After graduation, he was the cameraman of the film God’s Little Village by Jacek Bromski. He worked under the supervision of the first cinematographer and professor of the National Film School in Lódź, Ryszard Lenczewski, with whom he filmed Paweł Pawlikowski's Ida a few years later. Żal also created music videos, sitcoms and adverts, and cooperated with companies such as Nike, Mercedes, Bosch & Siemens and Credit Agricole.
Paparazzi - the World's in Shreds
A turning point in his career was the documentary Paparazzi by Piotr Bernaś. This is a story about Przemysław Stoppa, one of the most famous Polish paparazzi. However, the film is more than just a documentary portrait – it is also the story of the fierce sensationalism of contemporary media and the moral boundaries which are very often crossed by photojournalists.
Paparazzi Trailer from Lukasz Zal on Vimeo.
Originally Bernaś (himself an excellent cinematographer) was supposed to take the role for Paparazzi, but after a few months he invited Łukasz Żal to take part in the project.
At first, I was very happy, because this is an extremely attractive film topic. But on the first day, I realised that my job would mainly consist in sitting in a cramped car and searching for a relatively good shot - says Łukasz Żal in an interview with Culture.pl.
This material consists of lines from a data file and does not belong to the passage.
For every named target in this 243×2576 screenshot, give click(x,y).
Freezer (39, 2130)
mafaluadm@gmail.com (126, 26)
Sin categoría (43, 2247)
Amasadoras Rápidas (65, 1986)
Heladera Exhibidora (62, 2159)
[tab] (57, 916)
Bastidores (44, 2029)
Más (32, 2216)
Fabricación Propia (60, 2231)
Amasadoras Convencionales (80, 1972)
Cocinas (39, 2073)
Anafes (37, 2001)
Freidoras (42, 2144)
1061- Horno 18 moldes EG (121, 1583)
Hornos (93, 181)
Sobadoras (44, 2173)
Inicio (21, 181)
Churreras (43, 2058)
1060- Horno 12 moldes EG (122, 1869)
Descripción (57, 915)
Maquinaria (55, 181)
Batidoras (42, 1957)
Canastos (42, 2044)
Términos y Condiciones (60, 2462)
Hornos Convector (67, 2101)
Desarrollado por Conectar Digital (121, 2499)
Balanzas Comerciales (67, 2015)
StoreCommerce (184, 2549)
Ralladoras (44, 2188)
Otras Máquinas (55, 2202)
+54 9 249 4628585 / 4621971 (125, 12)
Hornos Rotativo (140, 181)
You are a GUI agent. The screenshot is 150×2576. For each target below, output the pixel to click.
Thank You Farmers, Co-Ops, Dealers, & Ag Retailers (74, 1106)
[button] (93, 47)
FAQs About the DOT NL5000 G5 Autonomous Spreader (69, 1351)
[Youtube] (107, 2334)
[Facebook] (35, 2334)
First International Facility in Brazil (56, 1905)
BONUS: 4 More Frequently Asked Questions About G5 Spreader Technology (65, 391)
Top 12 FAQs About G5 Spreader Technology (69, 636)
Talking about Stoppa’s everyday work, Żal and Bernaś chose a form that would reveal the character’s personality and his way of being. ‘Przemek is very nervous, constantly drinking coffee and smoking cigarettes. He was always very excited and ready to go’, remembers Żal, and the film about him was built on short, quickly assembled close-ups. With tight, dynamic shots, Bernaś and Żal showed the tension which always accompanied their character.
Paparazzi happened to me at a particular moment. I had worked on television series and adverts, I did some panning, but I lacked a challenge and a sense of purpose. Paparazzi was such a challenge. After that film, my professional life started to take off - says Żal in an interview with Culture.pl.
In 2011 Żal received a Golden Frog for cinematography in the Short Documentary Films Competition at the Camerimage festival, and the film by Bernaś opened the doors to subsequent film projects.
Joanna - the Value of Small Gestures
Two films in which he directed the photography hit the screens in 2013: Left Side of the Face by Marcin Bortkiewicz (for which he received an award for cinematography at the Al Jazeera International Documentary Film Festival in Doha) and Joanna by Aneta Kopacz. The latter in particular was a proof of his cinematographic artistry.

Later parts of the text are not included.